▶ [Selected passage]:
· · · ·

# Oregon 410-120 questions



## Alpendave (Jan 17, 2019)

Got an Oregon 410-120 Grinder for Christmas and used it for the first time last night. Earlier, I noticed that the chains I bought had more of a 20 degree angle than a 25. I went with the 25 like the chart said. I also used the 10 degree tilt like tech art said (though the 410-120 doesn’t say ten degrees I just hoped that “right away all the way was 10).

When I clamped the chain down, it tilted the chain. Thankfully, it tilted the opposite way for the cutters on the other side. Wasn’t much, but makes 10 degrees hard to find.

When I did the depth gauges, I dressed the wheel, but ten the tops of the depth gauges came out flat. Is that a bad thing? Or should they slope down? In that case, wish I hadn’t dressed the wheel. I used a Stihl depth gauge tool and file for the first one, but even with the stopper, the grinder took them down more than I anticipated. And the right hand cutters would chatter at first. I’m guessing from the way the wheel contacts them as they pointed against the direction of the wheel. At any rate, it is a very wood hungry and scary chain to use now. Won’t be grinding the gauges for a long time.

Has this happened with anyone else? I’m guessing that if I hadn’t dressed the wheel, I could then angle it and align it with the depth Guatemalan guide that is on the guages themselves. Your thoughts?


----------



## Huskyuser (Jan 28, 2019)

· · · ·

▶ [Available data]:
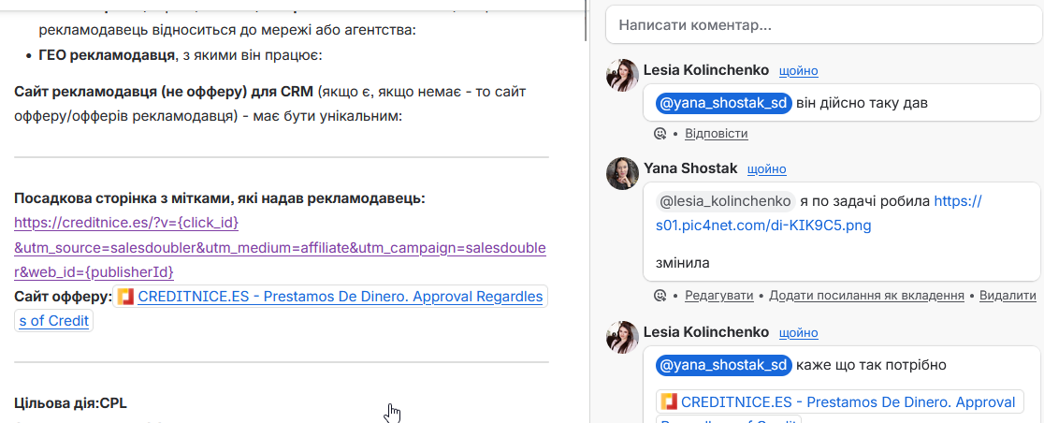
Task: Click Додати посилання як вкладення
Action: (866, 296)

· · · ·

▶ [Exercise aim]:
Answer these about the Oregon 410-120 thread:
1. Which angle did the poster use for the chain, following the chart?
2. What did clamping the chain down do to it?
3. What did the poster use on the first depth gauge?

▶ [Right answer]:
1. 25 degrees.
2. It tilted the chain, the opposite way for the cutters on the other side.
3. A Stihl depth gauge tool and file.